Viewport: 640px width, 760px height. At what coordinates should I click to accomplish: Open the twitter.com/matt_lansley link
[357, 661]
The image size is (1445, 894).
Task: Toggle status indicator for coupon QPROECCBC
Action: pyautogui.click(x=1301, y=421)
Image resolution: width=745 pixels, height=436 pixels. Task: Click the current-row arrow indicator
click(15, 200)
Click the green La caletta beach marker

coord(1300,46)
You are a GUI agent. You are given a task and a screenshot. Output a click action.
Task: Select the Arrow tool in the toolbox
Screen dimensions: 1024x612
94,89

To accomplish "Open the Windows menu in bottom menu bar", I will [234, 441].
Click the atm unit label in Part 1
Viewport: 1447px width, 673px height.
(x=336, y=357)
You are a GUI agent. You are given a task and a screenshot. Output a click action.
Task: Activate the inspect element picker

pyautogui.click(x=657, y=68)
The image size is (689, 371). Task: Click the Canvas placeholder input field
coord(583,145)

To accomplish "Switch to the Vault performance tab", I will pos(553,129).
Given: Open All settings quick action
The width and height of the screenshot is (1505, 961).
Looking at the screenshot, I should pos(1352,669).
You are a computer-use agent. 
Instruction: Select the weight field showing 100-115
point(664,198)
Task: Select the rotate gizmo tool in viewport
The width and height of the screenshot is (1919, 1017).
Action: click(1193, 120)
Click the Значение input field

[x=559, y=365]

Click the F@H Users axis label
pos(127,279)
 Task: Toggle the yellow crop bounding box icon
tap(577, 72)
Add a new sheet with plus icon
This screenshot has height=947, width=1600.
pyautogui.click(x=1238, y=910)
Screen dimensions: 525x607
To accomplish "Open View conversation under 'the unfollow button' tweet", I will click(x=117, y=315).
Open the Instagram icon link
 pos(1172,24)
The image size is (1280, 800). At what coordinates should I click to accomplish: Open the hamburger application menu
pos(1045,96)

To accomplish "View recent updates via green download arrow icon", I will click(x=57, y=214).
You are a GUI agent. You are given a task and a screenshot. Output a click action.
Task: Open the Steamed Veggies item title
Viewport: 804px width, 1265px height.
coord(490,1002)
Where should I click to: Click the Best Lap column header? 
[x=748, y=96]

• [TASK TO COMPLETE]:
Once you reach the line containing "Task: Select the rotate", output that line and each one after it exactly, ending with the final line of the listing and adding nothing else.

• [TASK SOLUTION]:
Task: Select the rotate gizmo tool in viewport
The width and height of the screenshot is (1919, 1017).
Action: click(1193, 120)
Click the Значение input field

[x=559, y=365]

Click the F@H Users axis label
pos(127,279)
 Task: Toggle the yellow crop bounding box icon
tap(577, 72)
Add a new sheet with plus icon
This screenshot has height=947, width=1600.
pyautogui.click(x=1238, y=910)
Screen dimensions: 525x607
To accomplish "Open View conversation under 'the unfollow button' tweet", I will click(x=117, y=315).
Open the Instagram icon link
 pos(1172,24)
The image size is (1280, 800). At what coordinates should I click to accomplish: Open the hamburger application menu
pos(1045,96)

To accomplish "View recent updates via green download arrow icon", I will click(x=57, y=214).
You are a GUI agent. You are given a task and a screenshot. Output a click action.
Task: Open the Steamed Veggies item title
Viewport: 804px width, 1265px height.
coord(490,1002)
Where should I click to: Click the Best Lap column header? 
[x=748, y=96]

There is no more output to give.